Корабль дернуло, затрясло. Он ухватился за изножье койки и держался еще крепче, когда гудок расколол единственные звуки, что у него были, и пропал, отдавшись от гавани осколками, чтобы их дополнить: ровная энергуменическая{491} сила двигателей, наполняющая его сердце до формы, рвущейся из груди через препоны горла, и скрип, скрип, скрип за ширмой. Этот звук сперва начался неровно, и потом прекратился, и начался снова с размеренным нарастающим напором и отстранением двигателей и его сердца, быстрее, все вместе взятые, когда он приблизился к ширме без теней и к стону за ней, к вздохам, с опасливыми и затем нападающими шагами и пыхтением зверя он бесшумно приблизился, шепча неуслышанное, — Подождите… не… не… бросайте меня.
Почти стемнело.
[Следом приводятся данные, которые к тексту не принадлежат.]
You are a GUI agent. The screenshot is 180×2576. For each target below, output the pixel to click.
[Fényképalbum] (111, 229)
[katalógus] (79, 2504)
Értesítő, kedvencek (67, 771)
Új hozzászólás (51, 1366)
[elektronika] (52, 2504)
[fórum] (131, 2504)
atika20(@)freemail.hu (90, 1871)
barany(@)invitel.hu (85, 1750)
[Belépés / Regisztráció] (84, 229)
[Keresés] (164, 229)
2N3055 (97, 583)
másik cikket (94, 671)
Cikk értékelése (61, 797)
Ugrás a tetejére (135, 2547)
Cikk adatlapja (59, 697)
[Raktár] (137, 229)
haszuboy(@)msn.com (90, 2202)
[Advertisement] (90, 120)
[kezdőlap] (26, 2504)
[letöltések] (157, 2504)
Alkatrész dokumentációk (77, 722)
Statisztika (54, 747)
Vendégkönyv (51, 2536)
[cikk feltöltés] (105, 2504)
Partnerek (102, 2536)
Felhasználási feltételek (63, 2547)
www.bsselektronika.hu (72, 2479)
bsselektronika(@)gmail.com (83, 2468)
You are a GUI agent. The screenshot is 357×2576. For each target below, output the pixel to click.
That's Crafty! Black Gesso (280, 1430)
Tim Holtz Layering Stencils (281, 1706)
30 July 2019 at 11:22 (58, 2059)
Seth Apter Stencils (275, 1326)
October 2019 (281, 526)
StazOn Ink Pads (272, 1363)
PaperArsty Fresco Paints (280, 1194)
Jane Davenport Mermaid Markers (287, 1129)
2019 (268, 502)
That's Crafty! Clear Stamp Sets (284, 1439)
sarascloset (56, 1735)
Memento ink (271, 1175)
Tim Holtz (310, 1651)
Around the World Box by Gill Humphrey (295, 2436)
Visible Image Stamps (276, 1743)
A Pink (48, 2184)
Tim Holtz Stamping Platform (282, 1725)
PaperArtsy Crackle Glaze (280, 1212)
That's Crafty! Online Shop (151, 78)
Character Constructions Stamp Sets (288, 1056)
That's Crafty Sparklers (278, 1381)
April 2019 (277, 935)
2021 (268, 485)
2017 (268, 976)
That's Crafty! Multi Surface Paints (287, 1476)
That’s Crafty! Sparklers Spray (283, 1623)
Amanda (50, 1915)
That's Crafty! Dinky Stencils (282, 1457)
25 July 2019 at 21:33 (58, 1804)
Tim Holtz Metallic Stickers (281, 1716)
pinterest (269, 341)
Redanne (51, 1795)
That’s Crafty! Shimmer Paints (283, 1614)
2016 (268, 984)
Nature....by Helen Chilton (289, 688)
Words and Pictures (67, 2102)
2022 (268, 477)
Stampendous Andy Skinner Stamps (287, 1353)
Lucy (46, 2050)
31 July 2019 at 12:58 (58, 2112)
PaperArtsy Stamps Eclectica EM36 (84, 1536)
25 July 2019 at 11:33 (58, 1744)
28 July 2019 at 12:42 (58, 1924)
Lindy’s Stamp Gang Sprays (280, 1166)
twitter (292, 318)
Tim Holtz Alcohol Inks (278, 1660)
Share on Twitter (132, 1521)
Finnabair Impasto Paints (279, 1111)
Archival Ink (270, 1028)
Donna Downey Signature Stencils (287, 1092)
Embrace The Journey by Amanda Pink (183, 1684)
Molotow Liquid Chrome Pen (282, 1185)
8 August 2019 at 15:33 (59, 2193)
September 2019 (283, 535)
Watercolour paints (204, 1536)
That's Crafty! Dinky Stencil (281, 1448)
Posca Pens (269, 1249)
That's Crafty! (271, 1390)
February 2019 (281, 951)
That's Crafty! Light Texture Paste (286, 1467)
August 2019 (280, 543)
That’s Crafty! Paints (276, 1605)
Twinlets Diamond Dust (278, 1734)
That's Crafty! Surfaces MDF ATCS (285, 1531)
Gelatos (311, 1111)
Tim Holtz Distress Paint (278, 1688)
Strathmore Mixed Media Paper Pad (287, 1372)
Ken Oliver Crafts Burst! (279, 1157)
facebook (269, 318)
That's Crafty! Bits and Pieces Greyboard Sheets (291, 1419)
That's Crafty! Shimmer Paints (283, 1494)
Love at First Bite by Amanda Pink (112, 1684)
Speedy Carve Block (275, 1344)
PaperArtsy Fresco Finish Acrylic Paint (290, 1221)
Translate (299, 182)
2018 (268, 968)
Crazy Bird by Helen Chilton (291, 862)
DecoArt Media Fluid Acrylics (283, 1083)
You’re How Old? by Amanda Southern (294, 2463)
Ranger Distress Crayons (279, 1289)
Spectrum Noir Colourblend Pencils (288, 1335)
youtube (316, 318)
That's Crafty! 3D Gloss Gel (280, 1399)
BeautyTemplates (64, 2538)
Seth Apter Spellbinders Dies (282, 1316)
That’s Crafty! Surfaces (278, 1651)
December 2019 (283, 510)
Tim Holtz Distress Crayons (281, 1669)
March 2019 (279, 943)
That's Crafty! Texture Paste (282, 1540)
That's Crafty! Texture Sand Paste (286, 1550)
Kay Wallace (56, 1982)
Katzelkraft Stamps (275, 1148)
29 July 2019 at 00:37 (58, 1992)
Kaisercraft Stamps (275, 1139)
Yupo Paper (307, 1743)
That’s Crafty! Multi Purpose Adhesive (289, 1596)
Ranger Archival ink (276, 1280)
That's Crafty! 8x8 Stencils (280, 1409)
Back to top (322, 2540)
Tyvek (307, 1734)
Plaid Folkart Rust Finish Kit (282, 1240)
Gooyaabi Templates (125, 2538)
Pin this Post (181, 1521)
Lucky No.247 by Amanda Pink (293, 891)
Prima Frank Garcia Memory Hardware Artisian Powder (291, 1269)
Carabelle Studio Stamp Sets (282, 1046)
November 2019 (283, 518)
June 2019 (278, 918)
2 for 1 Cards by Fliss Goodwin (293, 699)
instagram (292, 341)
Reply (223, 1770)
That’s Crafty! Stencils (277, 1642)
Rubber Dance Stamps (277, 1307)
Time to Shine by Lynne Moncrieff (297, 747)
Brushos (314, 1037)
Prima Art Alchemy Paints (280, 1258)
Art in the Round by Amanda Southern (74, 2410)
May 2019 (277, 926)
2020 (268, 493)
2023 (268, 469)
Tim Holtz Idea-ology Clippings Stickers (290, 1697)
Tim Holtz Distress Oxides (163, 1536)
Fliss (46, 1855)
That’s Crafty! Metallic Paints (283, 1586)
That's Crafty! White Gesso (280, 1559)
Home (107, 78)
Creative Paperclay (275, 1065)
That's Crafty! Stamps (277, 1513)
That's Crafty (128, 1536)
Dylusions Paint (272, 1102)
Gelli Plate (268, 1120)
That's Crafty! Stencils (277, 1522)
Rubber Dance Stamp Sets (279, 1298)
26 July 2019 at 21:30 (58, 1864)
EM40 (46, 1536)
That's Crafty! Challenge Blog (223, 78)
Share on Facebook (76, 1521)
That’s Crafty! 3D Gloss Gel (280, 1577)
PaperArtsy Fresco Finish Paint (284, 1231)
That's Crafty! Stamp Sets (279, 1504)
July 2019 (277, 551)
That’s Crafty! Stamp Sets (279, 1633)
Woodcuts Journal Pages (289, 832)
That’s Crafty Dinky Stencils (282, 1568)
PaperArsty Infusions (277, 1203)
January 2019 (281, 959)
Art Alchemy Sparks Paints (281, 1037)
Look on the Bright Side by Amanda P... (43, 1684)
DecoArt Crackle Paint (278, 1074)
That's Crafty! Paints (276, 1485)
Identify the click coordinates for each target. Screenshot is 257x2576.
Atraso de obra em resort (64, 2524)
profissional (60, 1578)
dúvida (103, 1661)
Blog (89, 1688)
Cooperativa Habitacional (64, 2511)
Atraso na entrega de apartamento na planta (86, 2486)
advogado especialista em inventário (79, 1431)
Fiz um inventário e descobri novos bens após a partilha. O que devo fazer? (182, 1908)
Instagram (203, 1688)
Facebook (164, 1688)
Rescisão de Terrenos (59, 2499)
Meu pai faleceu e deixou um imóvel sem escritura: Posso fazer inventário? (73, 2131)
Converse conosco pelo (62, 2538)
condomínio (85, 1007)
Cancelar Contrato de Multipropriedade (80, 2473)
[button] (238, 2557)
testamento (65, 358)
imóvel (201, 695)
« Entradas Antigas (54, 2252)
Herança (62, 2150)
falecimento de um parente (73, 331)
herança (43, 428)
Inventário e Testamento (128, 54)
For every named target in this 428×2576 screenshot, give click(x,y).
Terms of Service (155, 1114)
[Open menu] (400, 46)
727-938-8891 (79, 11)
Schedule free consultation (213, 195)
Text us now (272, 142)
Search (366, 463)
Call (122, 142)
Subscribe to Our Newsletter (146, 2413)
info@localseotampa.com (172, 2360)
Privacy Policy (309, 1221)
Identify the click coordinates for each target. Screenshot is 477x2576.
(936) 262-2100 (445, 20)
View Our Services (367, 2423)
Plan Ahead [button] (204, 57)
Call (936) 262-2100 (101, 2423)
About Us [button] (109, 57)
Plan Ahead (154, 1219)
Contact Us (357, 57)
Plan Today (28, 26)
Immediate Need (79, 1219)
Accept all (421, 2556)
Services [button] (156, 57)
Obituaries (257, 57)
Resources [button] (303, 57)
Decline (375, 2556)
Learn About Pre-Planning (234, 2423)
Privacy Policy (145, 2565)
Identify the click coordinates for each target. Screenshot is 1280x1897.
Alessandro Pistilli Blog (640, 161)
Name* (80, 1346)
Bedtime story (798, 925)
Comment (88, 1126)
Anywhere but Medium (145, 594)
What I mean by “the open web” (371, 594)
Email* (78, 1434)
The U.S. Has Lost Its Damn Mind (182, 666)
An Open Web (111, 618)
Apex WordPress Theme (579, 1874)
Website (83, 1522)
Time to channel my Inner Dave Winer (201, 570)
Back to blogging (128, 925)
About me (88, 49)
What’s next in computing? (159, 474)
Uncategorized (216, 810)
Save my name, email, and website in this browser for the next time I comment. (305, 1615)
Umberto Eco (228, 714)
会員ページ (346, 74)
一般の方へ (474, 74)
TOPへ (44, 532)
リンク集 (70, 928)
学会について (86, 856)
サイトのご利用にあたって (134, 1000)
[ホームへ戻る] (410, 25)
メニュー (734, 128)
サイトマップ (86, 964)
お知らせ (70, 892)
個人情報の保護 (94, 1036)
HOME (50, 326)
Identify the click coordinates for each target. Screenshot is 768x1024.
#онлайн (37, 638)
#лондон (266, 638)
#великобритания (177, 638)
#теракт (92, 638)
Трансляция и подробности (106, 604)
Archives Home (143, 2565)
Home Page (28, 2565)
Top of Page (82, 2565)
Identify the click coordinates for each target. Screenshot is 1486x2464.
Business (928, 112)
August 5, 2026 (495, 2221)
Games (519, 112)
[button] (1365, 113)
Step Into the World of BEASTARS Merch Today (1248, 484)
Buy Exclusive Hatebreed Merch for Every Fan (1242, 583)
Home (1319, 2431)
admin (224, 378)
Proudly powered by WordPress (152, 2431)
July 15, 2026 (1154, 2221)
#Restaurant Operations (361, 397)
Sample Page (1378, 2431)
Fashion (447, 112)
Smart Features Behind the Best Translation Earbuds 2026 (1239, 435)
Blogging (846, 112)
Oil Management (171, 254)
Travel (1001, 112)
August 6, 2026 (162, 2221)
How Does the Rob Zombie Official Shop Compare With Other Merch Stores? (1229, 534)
Снова прозвучал гудок, останавливая все. Замерли даже двигатели, переключившиеся на задний ход; потом настала наивысшая пауза, и двигатели — и его сердце — медленно заработали, правый борт приподнялся, и Стэнли сделал еще шаг вперед. Он повидал Неаполь.
V
Побеги к ней навстречу и скажи ей: «Здорова ли ты? здоров ли муж твой? здоров ли ребенок?» — Она сказала: здоровы.
День не занимался. Ночь удалилась, обнажив его равномерно бледным из конца в конец, как обработанный труп, когда волосы, продолжающие расти в неведении о тщете своего украшения, уже после срока годности, сбриваются прочь, как эти ранние часы прощетинились в действительность и пропали, и день проявился, ошметки первого нежелания показаться все еще расцветали на его лике, где тьма была уже не отсутствием света, а наоборот, — разоблаченной, пассивной и глупой после ухода хаоса, отсутствием зла. День существовал бессолнечно, его свет — без зримого источника, его шествие — без последовательности, он не следовал, как положено жизни, а сосуществовал сам с собой, и пробираться через него значило натыкаться на его знакомые черты, его ребра и впадины, вялые части и неподвижные выступы, как без удивления, так и без надежды, подобно слепцу, опознающему памятно чуткой ладонью тело когда-то знакомого в том, что они оба звали жизнью.